Bilginin önemi, insanlığın var oluşundan bugüne söylenegelmiştir. Edebiyat, sanat, spor, bilim vs. her alan bilgi temelleri üzerinde yükselmektedir. Hatta insanın yaratılışında, sonsuz bilginin sırrına erme ve önce kendinden başlamak üzere evreni tanıma merakı vardır. Bu da bilginin aslıdna hem bir araç hem de bir amaç olduğu gerçeğini ortaya çıkarmaktadır. Tüm bunlar, bilginin aslında sadece okullarda öğretilen veya günlük işlerimizi kolaylaştıran bir şey olmanın ötesinde bir değeri bulunduğunu ortaya koymaktadır. Bugün insan yapımı her türlü sistemin, makinelerin temelinde bile bilgi vardır. Felsefe ve mantık, bilgi üzerine kurulur. Düşünmek bile, bilgiye ulaşma veya onu kullanma amacıyla yapılır.

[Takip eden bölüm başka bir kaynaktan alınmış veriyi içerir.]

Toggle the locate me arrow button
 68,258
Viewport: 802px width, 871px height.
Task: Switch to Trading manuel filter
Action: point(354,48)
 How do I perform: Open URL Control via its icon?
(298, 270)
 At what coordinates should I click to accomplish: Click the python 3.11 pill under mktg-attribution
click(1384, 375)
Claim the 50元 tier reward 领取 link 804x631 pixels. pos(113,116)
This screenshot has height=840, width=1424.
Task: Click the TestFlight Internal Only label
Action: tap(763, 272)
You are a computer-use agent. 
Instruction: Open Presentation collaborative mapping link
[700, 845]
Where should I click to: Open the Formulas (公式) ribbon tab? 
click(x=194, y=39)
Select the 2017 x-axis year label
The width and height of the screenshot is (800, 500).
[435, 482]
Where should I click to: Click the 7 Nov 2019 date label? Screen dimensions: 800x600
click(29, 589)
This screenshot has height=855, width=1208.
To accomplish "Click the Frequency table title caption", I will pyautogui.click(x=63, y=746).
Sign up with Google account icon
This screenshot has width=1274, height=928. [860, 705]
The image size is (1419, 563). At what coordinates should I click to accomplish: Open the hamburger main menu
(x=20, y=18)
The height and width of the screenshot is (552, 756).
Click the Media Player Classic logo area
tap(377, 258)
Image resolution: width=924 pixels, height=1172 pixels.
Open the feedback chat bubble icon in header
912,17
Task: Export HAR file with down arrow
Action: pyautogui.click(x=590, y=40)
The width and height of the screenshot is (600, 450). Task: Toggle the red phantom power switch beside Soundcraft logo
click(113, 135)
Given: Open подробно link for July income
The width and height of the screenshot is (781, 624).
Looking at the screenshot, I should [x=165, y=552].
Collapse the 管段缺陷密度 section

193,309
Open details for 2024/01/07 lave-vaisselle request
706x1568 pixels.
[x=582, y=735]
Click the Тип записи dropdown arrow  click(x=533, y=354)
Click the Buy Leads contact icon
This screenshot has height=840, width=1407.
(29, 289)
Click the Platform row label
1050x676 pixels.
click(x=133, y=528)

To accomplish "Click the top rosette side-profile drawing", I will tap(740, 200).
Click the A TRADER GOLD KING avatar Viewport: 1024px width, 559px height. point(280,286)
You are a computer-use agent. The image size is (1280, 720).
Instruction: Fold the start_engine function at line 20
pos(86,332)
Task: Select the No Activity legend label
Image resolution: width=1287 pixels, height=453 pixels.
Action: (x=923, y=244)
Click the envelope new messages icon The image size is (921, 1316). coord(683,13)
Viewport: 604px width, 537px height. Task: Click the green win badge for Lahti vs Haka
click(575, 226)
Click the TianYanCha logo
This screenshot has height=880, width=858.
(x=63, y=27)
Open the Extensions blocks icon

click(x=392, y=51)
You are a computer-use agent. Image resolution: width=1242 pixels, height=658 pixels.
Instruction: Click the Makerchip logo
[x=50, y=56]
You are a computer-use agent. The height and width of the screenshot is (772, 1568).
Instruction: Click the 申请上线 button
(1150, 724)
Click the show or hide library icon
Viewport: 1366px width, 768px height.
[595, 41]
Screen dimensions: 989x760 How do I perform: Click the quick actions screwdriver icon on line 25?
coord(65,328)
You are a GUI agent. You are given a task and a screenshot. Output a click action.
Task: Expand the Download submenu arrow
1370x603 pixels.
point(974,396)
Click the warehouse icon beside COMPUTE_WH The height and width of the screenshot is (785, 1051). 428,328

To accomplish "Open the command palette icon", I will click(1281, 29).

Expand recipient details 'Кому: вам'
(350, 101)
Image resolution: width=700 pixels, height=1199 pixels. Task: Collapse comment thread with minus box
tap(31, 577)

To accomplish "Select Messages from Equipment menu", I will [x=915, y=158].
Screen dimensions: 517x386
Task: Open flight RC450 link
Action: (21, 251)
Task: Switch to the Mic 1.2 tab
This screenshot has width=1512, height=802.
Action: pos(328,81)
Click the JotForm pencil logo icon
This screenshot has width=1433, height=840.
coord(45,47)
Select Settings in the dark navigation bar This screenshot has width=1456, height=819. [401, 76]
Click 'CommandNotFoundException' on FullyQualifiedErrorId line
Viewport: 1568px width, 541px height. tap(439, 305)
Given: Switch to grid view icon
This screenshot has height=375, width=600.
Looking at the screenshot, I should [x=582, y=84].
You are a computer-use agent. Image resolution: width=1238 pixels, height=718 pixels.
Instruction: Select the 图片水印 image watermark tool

Hayatın pırlantası değerinde olan bilginin kuşaktan kuşağa aktarımı eskiden ezberlenerek, daha sonra yazılı olarak kayıtlara geçilerek, şimdilerde ise teknolojik altyapılı sistemlere yüklenerek yapılmaktadır. Yani gelişen bilim ve teknik; bilgiyi saklama, onu yayma ve onu geleceğe aktarma konusunda çok büyük bir imkân yaratmıştır. Eskiden bilgiler yalnızca yazılı olarak kağıtlarda veya sözlü kültürde saklanırken; şimdilerde görüntülü, sesli, yazılı vs. her boyutta bilgi teknik imkânlar sayesinde bilgisayar hafızalarında depolanabilmektedir. Bu da bilgilerin kolayca saklanabilmesi, onların kısa yoldan milyonlarca insana ulaştırılabilmesi ve asırlar boyunca saklanarak korunabilmesini sağlamıştır.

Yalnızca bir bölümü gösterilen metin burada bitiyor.